Salvi has started chasing the ladies again. He disappeared for three days and came back this morning looking completely knackered. He’s gone again tonight, leaving two sons on his blanket as replacements.
15 December
We have another mouse/rat in the studio. It too ate through two days of poisoned sandwiches, but it is still around and shitting. Today I found that it had taken the packet of poison seeds to a hiding place. Obviously he/she likes the stuff. So I went to a pharmacist friend and asked for a stronger poison. ‘The shelves are all empty,’ she said. She now opens for two hours a day. No point when there’s nothing to sell. She told me her rat story. She had put down poison, knowing there was a rat somewhere, and then a smell started coming from behind her shelves, so she pulled them from the wall and in a space between, she found half-eaten bars of soap and tubes of medicine that had been sucked dry. Apparently rats love to eat cortisone pills. Maybe my poison is out of date.

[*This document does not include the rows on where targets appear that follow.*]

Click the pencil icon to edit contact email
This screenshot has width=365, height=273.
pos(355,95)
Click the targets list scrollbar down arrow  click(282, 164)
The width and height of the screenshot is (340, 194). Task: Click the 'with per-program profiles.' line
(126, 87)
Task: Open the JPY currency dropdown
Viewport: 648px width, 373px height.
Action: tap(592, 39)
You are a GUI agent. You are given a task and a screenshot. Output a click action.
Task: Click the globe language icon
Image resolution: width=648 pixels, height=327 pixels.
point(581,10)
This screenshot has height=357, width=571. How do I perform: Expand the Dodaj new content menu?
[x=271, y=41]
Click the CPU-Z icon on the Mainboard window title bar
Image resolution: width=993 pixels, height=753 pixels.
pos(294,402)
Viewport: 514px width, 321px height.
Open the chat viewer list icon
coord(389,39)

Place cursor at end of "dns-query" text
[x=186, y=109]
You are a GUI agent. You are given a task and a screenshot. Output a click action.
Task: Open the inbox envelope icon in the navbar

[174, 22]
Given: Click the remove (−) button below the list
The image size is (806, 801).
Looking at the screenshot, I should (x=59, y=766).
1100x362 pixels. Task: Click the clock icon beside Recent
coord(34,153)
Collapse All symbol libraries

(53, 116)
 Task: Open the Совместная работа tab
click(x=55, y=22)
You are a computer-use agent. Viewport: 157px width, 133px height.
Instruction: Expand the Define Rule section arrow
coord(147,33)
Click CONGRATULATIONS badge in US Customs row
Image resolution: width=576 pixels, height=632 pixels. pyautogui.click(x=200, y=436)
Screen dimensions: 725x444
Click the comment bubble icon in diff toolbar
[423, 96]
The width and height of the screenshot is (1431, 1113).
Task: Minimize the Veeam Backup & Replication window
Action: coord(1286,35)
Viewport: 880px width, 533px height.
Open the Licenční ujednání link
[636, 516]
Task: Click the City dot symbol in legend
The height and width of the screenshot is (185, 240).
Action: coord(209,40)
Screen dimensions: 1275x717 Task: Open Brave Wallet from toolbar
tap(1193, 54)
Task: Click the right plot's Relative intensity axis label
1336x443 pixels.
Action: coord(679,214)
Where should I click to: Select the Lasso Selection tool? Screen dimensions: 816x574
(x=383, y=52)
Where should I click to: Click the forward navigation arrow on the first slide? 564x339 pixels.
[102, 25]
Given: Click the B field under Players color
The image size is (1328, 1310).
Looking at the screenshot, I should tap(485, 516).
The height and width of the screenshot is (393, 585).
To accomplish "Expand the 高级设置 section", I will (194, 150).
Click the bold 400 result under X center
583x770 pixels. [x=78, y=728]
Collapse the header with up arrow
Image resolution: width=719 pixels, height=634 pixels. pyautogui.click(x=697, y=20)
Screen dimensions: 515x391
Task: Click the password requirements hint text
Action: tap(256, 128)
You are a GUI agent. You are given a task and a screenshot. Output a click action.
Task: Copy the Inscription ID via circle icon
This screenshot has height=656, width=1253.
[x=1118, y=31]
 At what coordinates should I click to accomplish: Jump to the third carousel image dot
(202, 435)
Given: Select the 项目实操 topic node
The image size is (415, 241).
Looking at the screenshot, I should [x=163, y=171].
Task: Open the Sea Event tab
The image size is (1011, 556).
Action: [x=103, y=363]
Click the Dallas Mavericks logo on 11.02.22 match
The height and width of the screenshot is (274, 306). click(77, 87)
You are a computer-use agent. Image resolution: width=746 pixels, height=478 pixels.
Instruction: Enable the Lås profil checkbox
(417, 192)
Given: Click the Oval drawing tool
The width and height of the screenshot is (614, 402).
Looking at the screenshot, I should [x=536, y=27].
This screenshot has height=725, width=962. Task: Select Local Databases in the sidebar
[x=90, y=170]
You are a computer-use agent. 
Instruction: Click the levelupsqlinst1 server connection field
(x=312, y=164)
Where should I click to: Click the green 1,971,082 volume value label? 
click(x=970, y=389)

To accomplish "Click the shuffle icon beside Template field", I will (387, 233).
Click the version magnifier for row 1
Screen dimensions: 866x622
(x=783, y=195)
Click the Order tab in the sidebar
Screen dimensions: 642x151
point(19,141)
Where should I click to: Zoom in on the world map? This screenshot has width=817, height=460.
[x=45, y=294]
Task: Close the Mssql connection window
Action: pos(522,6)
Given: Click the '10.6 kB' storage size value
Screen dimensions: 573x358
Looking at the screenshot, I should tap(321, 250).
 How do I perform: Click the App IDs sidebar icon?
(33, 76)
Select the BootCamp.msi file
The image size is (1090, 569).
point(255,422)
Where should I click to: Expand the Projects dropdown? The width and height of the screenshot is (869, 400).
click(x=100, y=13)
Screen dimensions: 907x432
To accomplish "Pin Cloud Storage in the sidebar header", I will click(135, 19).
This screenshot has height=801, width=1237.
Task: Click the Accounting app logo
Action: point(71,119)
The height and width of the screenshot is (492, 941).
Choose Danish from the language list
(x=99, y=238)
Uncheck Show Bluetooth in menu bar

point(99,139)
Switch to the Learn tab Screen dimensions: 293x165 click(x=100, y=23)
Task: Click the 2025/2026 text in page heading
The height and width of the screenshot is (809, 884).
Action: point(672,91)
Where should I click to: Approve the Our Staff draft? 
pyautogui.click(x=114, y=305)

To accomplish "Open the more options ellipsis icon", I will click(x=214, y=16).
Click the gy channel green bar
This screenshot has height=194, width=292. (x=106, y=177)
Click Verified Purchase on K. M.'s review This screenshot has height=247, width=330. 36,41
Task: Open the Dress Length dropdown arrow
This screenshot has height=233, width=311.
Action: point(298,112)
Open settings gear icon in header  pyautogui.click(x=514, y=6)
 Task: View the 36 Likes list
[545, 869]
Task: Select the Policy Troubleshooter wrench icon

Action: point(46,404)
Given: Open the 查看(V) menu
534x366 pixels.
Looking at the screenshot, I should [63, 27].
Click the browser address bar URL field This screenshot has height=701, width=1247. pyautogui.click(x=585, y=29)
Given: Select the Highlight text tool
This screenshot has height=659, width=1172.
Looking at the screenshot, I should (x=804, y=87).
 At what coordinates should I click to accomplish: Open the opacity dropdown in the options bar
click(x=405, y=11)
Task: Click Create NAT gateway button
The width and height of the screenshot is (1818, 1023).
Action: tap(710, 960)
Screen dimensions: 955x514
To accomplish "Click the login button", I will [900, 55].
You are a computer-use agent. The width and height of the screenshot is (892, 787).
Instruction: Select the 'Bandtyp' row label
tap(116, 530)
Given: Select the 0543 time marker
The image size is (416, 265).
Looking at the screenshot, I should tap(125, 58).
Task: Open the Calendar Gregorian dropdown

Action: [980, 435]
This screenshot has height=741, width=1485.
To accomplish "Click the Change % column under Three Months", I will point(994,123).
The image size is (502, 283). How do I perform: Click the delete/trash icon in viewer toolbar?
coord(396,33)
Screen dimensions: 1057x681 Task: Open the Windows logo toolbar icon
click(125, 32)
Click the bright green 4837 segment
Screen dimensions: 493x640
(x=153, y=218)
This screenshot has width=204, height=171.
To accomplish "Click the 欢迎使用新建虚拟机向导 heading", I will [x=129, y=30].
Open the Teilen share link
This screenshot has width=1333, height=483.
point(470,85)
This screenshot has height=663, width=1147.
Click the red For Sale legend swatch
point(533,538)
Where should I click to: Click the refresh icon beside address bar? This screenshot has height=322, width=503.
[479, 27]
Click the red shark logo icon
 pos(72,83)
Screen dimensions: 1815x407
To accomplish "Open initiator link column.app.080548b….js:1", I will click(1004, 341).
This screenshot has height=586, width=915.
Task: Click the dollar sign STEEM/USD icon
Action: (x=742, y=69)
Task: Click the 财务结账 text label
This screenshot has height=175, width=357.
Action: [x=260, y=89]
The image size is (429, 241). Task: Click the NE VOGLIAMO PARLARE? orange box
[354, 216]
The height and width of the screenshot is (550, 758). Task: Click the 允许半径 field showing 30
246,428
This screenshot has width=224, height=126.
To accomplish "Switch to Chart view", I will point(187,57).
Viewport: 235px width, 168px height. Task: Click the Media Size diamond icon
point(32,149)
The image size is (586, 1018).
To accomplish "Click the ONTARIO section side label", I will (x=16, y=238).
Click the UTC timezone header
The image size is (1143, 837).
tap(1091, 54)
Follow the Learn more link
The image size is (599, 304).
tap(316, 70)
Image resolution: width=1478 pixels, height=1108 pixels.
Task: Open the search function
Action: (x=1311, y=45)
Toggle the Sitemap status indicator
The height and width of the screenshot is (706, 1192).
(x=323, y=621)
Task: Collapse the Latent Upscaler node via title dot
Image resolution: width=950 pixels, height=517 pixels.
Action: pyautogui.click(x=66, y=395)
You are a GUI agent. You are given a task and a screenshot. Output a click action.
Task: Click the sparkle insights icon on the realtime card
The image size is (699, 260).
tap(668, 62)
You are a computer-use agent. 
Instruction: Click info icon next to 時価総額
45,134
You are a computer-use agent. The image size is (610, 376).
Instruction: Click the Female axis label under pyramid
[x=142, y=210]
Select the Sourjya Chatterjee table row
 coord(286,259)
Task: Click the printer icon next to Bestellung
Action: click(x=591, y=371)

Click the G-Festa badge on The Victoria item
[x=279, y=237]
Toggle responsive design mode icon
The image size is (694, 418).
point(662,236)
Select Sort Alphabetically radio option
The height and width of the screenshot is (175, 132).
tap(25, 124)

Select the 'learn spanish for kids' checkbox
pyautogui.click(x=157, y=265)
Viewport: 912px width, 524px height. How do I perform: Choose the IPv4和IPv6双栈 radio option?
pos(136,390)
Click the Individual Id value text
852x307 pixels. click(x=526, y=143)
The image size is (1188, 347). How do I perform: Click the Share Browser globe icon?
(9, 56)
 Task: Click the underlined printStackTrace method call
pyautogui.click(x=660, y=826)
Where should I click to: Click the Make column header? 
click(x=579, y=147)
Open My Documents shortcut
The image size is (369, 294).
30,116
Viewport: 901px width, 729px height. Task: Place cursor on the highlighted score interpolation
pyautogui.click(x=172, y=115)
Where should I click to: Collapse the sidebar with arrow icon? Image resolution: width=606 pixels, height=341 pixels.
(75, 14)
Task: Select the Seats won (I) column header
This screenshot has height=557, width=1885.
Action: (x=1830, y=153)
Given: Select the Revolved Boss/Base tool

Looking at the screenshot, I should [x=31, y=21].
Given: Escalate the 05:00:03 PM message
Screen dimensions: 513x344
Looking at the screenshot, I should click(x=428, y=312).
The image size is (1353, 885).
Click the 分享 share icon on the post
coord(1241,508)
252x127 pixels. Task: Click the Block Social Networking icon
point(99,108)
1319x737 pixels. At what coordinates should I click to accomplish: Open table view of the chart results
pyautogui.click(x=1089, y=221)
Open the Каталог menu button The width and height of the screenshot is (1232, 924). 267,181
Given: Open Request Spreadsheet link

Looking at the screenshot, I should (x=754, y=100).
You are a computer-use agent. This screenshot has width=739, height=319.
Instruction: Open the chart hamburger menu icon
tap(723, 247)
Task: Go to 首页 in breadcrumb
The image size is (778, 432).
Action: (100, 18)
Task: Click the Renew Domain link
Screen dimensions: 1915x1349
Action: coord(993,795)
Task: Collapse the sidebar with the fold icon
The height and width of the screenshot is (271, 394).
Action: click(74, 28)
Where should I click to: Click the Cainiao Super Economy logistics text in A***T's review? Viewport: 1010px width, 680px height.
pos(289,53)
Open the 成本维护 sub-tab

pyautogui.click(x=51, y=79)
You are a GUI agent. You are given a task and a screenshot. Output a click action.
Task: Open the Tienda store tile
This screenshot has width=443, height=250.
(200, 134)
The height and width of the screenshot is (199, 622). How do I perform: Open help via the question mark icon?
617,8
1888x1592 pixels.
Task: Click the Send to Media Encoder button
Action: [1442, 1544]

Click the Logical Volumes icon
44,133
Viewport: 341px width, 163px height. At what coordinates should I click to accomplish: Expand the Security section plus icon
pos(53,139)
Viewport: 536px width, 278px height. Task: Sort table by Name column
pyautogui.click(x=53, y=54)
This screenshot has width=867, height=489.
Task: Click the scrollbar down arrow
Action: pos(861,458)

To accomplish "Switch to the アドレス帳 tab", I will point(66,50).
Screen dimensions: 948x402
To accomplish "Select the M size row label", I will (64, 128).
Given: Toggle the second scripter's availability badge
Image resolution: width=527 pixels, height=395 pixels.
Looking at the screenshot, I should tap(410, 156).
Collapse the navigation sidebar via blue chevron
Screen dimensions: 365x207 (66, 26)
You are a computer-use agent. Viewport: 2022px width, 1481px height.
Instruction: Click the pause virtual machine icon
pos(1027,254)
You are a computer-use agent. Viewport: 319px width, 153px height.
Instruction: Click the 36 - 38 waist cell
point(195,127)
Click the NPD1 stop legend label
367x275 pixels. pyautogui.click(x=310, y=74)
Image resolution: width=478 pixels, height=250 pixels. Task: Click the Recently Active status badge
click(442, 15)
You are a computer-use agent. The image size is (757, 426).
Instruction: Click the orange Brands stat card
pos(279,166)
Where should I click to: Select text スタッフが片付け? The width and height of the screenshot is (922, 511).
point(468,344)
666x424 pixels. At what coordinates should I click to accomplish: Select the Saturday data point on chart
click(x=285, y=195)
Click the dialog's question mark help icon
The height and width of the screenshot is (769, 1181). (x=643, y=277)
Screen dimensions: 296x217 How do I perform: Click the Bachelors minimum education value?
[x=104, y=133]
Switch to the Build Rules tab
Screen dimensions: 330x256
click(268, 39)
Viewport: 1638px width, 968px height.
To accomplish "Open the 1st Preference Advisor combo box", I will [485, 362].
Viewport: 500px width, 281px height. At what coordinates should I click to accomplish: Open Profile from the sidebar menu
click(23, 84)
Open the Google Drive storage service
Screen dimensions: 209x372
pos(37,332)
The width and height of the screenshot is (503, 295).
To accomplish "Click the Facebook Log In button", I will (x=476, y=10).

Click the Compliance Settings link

The UN has found that we were hiding something else – a Chinese radar installation and chemical germ warfare stuff, seven tons of which seem to be missing. Sanctions will continue.
16 December
We planted nearly a kilo of onion seeds today. We had so many that I planted them even among the roses and sweet peas. It will be interesting to see whether an onion smell will permeate the roses, or vice versa. Sol might be coming tonight. I’m off to see Naila, who had a horror adventure the other day. She was driving her car and had stopped at traffic lights when a man opened the side door, got in, said ‘hello’, and proceeded to shove and push her out of the car. Since she is large and he was small, they had a good tussle. He punched her in the eye; she grabbed him by the throat. They struggled and he ended up running away. All this on a main street at seven in the evening. She now has half a black eye. Her cousin asked her whether the guy was trying to steal the car or making a pass at her.
17 December
Sol phoned at four in the morning. I dressed and rushed out in the car to go and fetch her. No Salvi, but once on the road, Salvi, Blackie and three generations of sons started chasing after the car and barking. I tried to talk sense to Salvi but couldn’t get through. I was worried that he’d continu
e to follow me so I returned to the house with the whole pack of dogs behind me. I opened the gates and as Salvi rushed in, I shut the gate behind him – he was looking foolish and shifty. The others chased me for a block and then gave up. I locked myself into the car after Naila’s story. One can’t be too careful these days. Arrived at the Rashid Hotel to see Sol and Lamia standing outside like two Orphan Annies, baggage piled up around them – all Sol’s because Lamia was staying at the hotel. Arrived back at the house. Salvi was at the gate, looking cross. I opened the gate and he went out into the night to join his extended family – gave me a dirty look on the way.
24 December
The other day in the souq I saw pullovers manufactured in Iraq on show in a shop window, multi-coloured with little black and white pandas on them, and right across the front the letters BANDA written in English – all colours. I took Sol to see them today, but there were only a few left. Obviously a popular line. Found other spelling mistakes on pullovers. A few had WIMTER, and one had BUEERELY written on it, and was surrounded by flying butterflies. Someone in this factory should be taught to spell.
25 December
Ate a lot of food at lunch today at Assia’s. She was running a high temperature from the flu. They killed their poor old turkey, stuffed it and sat it on a bed of rice. She told me that the day before, when she went out to kill the turkey, it thought it was going to be fed – it gave her a very pained look as she killed it.